The pipeline requires a working installation of nextflow. Further, it uses singularity/apptainer to run the scripts in reproducible environments. Run the pipeline with:

nextflow run maximilian-heeg/xenium-segmentation -r v0.3.1 --xenium_path PATH_TO_XENIUM_OUTOUT

Parameters

Many parameters can be manually set (and might need to be adjusted for best reuslts.)

/*********************************
Input and Output. 
*********************************/ 
// The folder pointing towards the xenium results
xenium_path = null
    // Path to where the final csv should be saved.
outdir = 'results'

/*********************************
Tile creation
*********************************/
// The width of a tile
tile.width = 4000 
// The height of a tile
tile.height = 4000
// The overlap between titles. The next tile with start at x + width - overlap, 
// or y + height - overlap
tile.overlap = 200
// The minimum Q-Score to pass filtering. 
tile.qv = 20
// The minimum number of transcripts per tile. This is important
// because baysor cannot work, if there are too few transcripts.

_Information shown_.
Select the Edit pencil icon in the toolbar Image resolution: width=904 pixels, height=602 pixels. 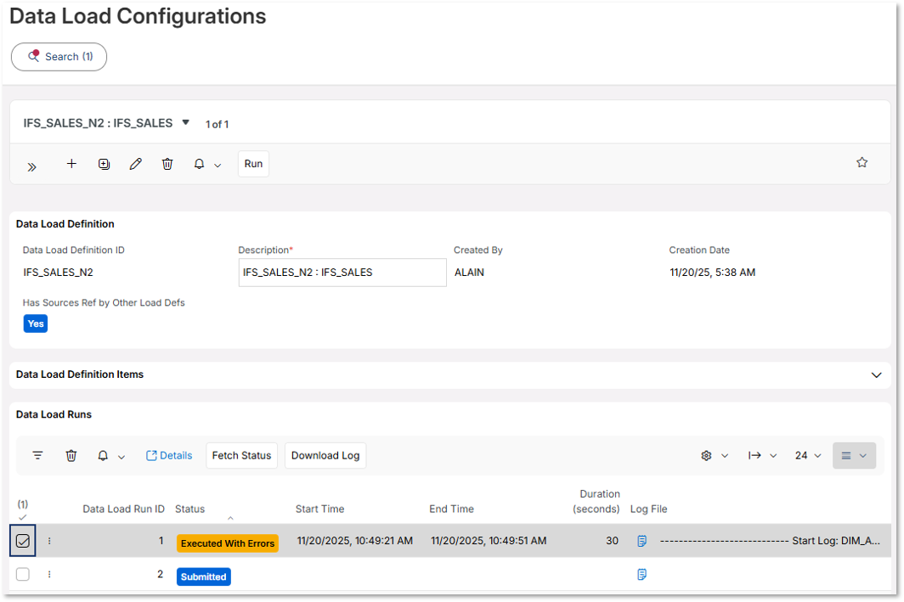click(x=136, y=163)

---

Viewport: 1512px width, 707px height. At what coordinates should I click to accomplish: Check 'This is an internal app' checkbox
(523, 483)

...

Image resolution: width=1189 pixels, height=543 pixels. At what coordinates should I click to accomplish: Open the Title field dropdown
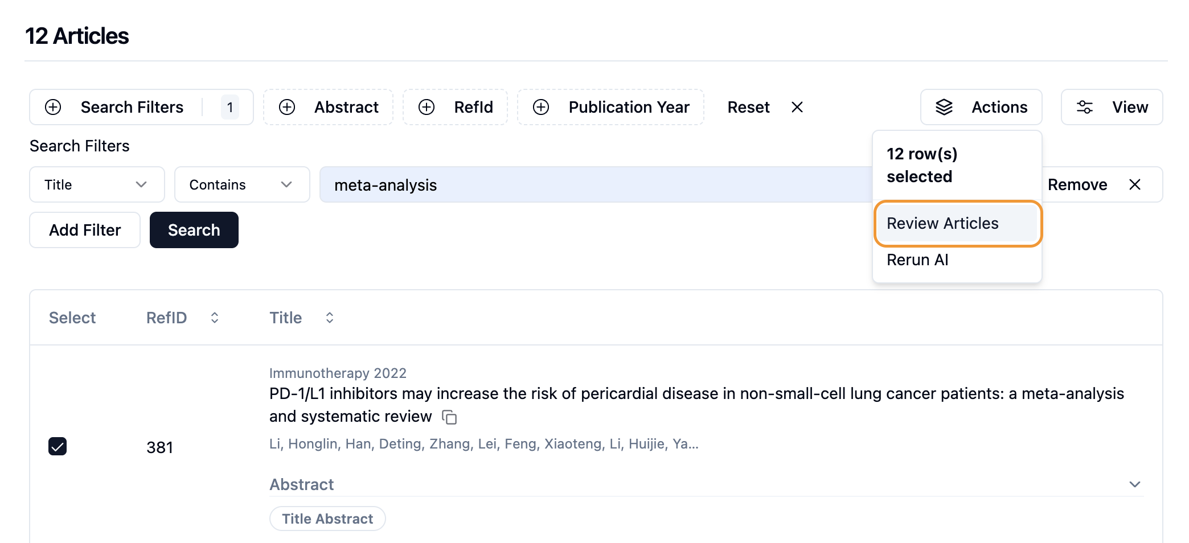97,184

_To do_. Summarize the xenium-segmentation pipeline text in two sentences. The listing was taken from a separate source and is unrelated to the text.

_Result for this task_. The xenium-segmentation pipeline needs a working nextflow installation and uses singularity/apptainer to run its scripts in reproducible environments. Many of its parameters can be set manually, including the Xenium input folder, the output directory, and the tile width, height, overlap and minimum Q-Score used for tile creation.